The recess 43a also reduces the chances of the edge of the magnetic head 31 coming into contact with the magnetic disk 69 due to rolling of the magnetic head 31.

FIGS. 14A and 14B show a construction of the magnetic head according to a second embodiment of the present invention. The magnetic head 31 shown in FIGS. 14A and 14B is constructed such that a tapering recess 43b is formed in each of the rail surfaces 33a and 33b (surfaces which face the disk) of the core slider 32, near the thin-film element 35, the tapering recess 43b extending longitudinally toward an end of each of the rail surfaces at which air exits. The remaining aspects of the construction are the same as those of the first embodiment and have the same effect. The magnetic head 31 shown in FIGS. 14A and 14B is mounted on the magnetic disk apparatus 61 shown in FIG. 11. Typically, the dimension indicated by x is approximately 0.020 mm, and the dimension indicated by y is 0.045 mm.

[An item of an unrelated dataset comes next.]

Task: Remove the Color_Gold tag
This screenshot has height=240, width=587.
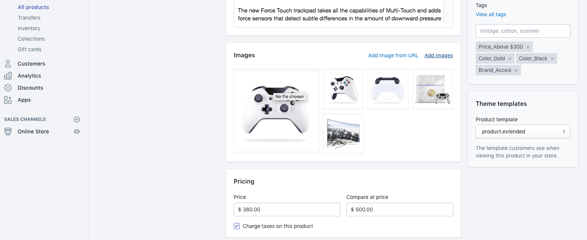Action: [x=510, y=59]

FIGS. 15A and 15B explain how the magnetic head 31 of the second embodiment is produced. Referring to FIGS. 15A and 15B, a predetermined number of the thin-film elements 35 are produced on the wafer 44, similarly to the method explained in FIG. 9, and the protective film 36 is formed on the thin-film elements 35. Thereafter, a groove 73a having a cross section of a letter V is formed near the gap 42 of each of the thin-film elements 35 by means of a blade (grindstone or the like) having a V-shaped cross section. For example, the wafer is fixed on a stage, whereupon a grindstone held by a robot hand is moved, in the transversal direction, and positioned at a part of each block of the wafer, at which part the thin-film element is formed, the positioning being done by sensing marks. The grindstone is driven in the longitudinal direction of the wafer so as to form the groove 73a.

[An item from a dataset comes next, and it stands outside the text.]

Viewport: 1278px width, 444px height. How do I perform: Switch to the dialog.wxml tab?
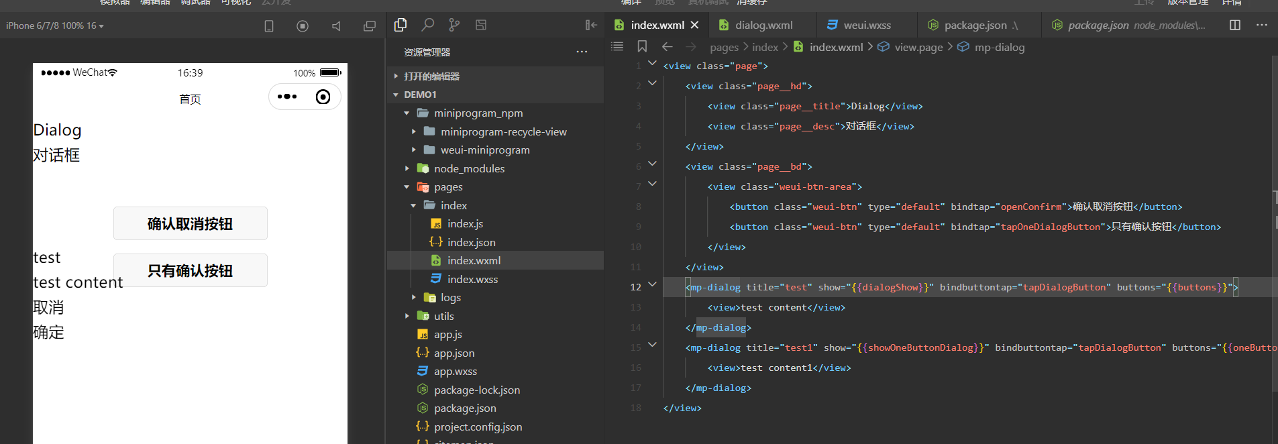[x=763, y=25]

By cutting the wafer 44 along the groove 73a having a cross section of a letter V, the tapering recess 43b as shown in FIGS. 14A and 14B is formed to extend from the neighborhood of the thin-film element 35 to the protective film 36.

Thus, the tapering recess 43b can be easily formed in the wafer that is being processed by the blade 72.

In this construction, when the magnetic head 31 is driven by feeding a current to the coil, the temperature may rise and the protective film 36 may undergo a thermal expansion. However, only a small degree of swelling of the protective film 36 on the rail surfaces 33a and 33b (the gap 42) results, as indicated by a broken line in FIG. 14B. Therefore, it is possible to achieve a small clearance of the magnetic head 31.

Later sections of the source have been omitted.